Javier Hidalgo-Carrió

4papers

595citations

Novelty54%

AI Score28

Ranked #156,216 of 201,326 authors (top 78%)#48,328 in CV (top 82%)

4 Papers

CVApr 15, 2022

Event-aided Direct Sparse Odometry

Javier Hidalgo-Carrió, Guillermo Gallego, Davide Scaramuzza

We introduce EDS, a direct monocular visual odometry using events and frames. Our algorithm leverages the event generation model to track the camera motion in the blind time between frames. The method formulates a direct probabilistic approach of observed brightness increments. Per-pixel brightness increments are predicted using a sparse number of selected 3D points and are compared to the events via the brightness increment error to estimate camera motion. The method recovers a semi-dense 3D map using photometric bundle adjustment. EDS is the first method to perform 6-DOF VO using events and frames with a direct approach. By design, it overcomes the problem of changing appearance in indirect methods. We also show that, for a target error performance, EDS can work at lower frame rates than state-of-the-art frame-based VO solutions. This opens the door to low-power motion-tracking applications where frames are sparingly triggered "on demand" and our method tracks the motion in between. We release code and datasets to the public.

ROSep 14, 2022

Data-Efficient Collaborative Decentralized Thermal-Inertial Odometry

Vincenzo Polizzi, Robert Hewitt, Javier Hidalgo-Carrió et al.

We propose a system solution to achieve data-efficient, decentralized state estimation for a team of flying robots using thermal images and inertial measurements. Each robot can fly independently, and exchange data when possible to refine its state estimate. Our system front-end applies an online photometric calibration to refine the thermal images so as to enhance feature tracking and place recognition. Our system back-end uses a covariance-intersection fusion strategy to neglect the cross-correlation between agents so as to lower memory usage and computational cost. The communication pipeline uses Vector of Locally Aggregated Descriptors (VLAD) to construct a request-response policy that requires low bandwidth usage. We test our collaborative method on both synthetic and real-world data. Our results show that the proposed method improves by up to 46 % trajectory estimation with respect to an individual-agent approach, while reducing up to 89 % the communication exchange. Datasets and code are released to the public, extending the already-public JPL xVIO library.

CVOct 16, 2020

Learning Monocular Dense Depth from Events

Javier Hidalgo-Carrió, Daniel Gehrig, Davide Scaramuzza

Event cameras are novel sensors that output brightness changes in the form of a stream of asynchronous events instead of intensity frames. Compared to conventional image sensors, they offer significant advantages: high temporal resolution, high dynamic range, no motion blur, and much lower bandwidth. Recently, learning-based approaches have been applied to event-based data, thus unlocking their potential and making significant progress in a variety of tasks, such as monocular depth prediction. Most existing approaches use standard feed-forward architectures to generate network predictions, which do not leverage the temporal consistency presents in the event stream.

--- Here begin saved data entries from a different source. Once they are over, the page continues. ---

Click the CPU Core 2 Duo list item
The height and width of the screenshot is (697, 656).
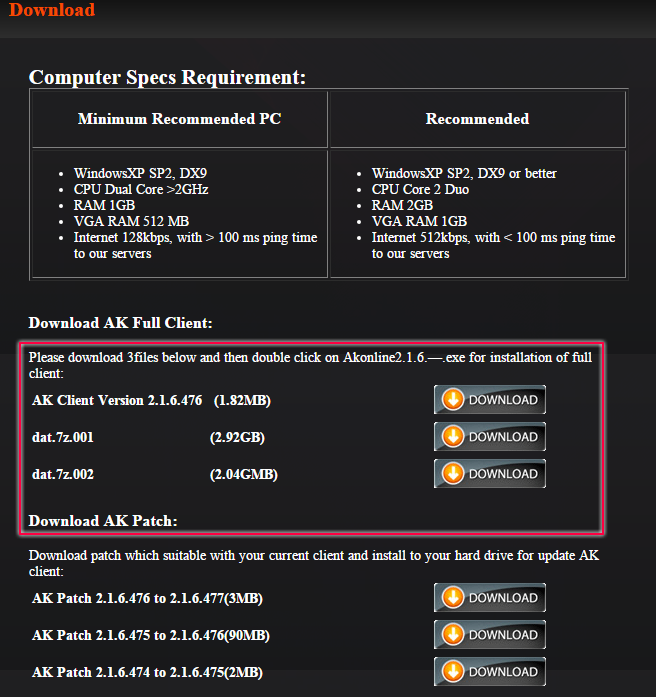pos(418,189)
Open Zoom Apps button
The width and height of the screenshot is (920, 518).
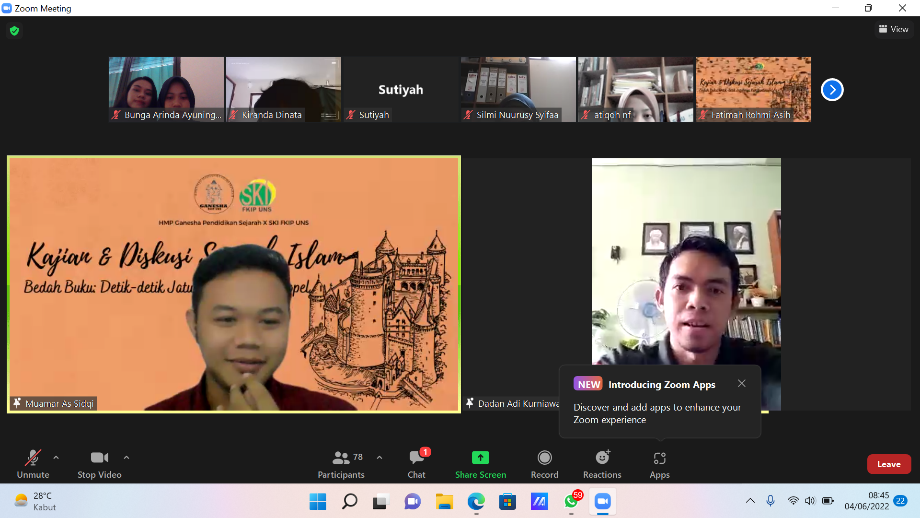[x=659, y=462]
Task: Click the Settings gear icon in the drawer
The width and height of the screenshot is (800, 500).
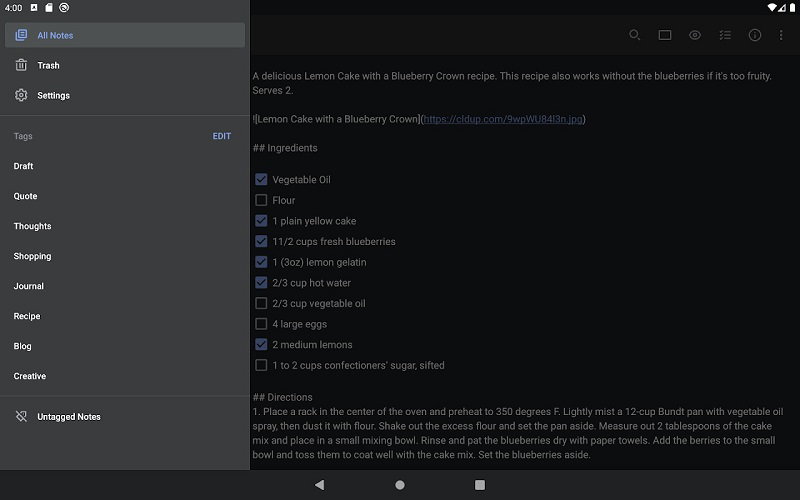Action: (21, 95)
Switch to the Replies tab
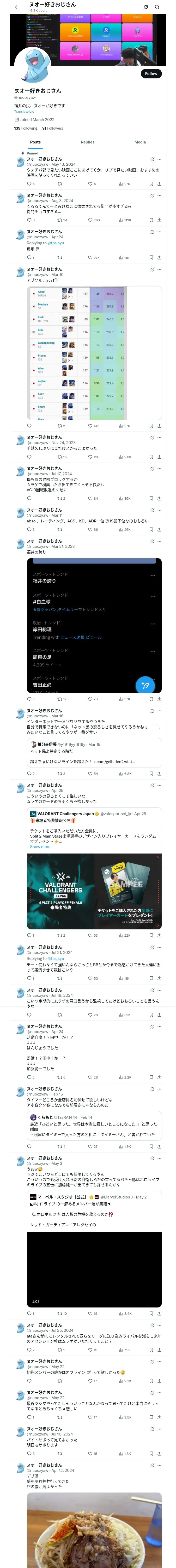Viewport: 176px width, 1568px height. [x=87, y=142]
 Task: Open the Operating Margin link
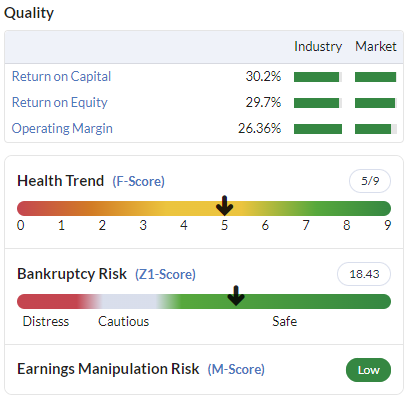pyautogui.click(x=62, y=129)
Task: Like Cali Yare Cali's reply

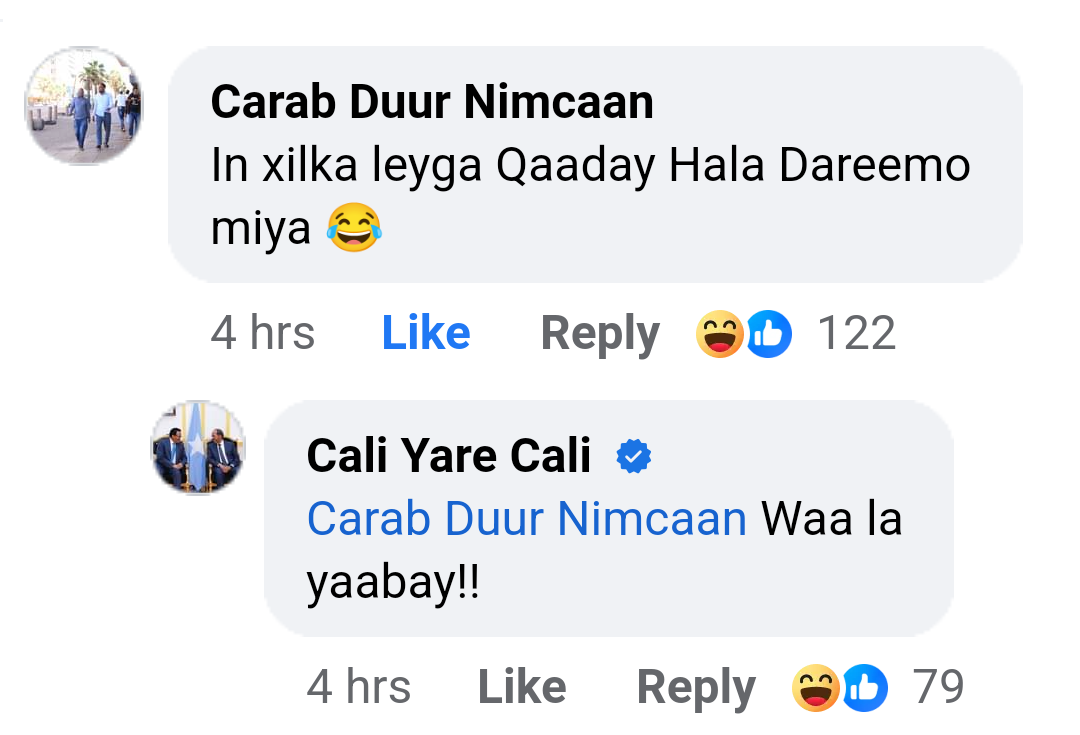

We propose a recurrent architecture to solve this task and show significant improvement over standard feed-forward methods. In particular, our method generates dense depth predictions using a monocular setup, which has not been shown previously. We pretrain our model using a new dataset containing events and depth maps recorded in the CARLA simulator. We test our method on the Multi Vehicle Stereo Event Camera Dataset (MVSEC). Quantitative experiments show up to 50% improvement in average depth error with respect to previous event-based methods.

CVDec 6, 2019

Video to Events: Recycling Video Datasets for Event Cameras

Daniel Gehrig, Mathias Gehrig, Javier Hidalgo-Carrió et al.

Event cameras are novel sensors that output brightness changes in the form of a stream of asynchronous "events" instead of intensity frames. They offer significant advantages with respect to conventional cameras: high dynamic range (HDR), high temporal resolution, and no motion blur. Recently, novel learning approaches operating on event data have achieved impressive results. Yet, these methods require a large amount of event data for training, which is hardly available due the novelty of event sensors in computer vision research. In this paper, we present a method that addresses these needs by converting any existing video dataset recorded with conventional cameras to synthetic event data. This unlocks the use of a virtually unlimited number of existing video datasets for training networks designed for real event data. We evaluate our method on two relevant vision tasks, i.e., object recognition and semantic segmentation, and show that models trained on synthetic events have several benefits: (i) they generalize well to real event data, even in scenarios where standard-camera images are blurry or overexposed, by inheriting the outstanding properties of event cameras; (ii) they can be used for fine-tuning on real data to improve over state-of-the-art for both classification and semantic segmentation.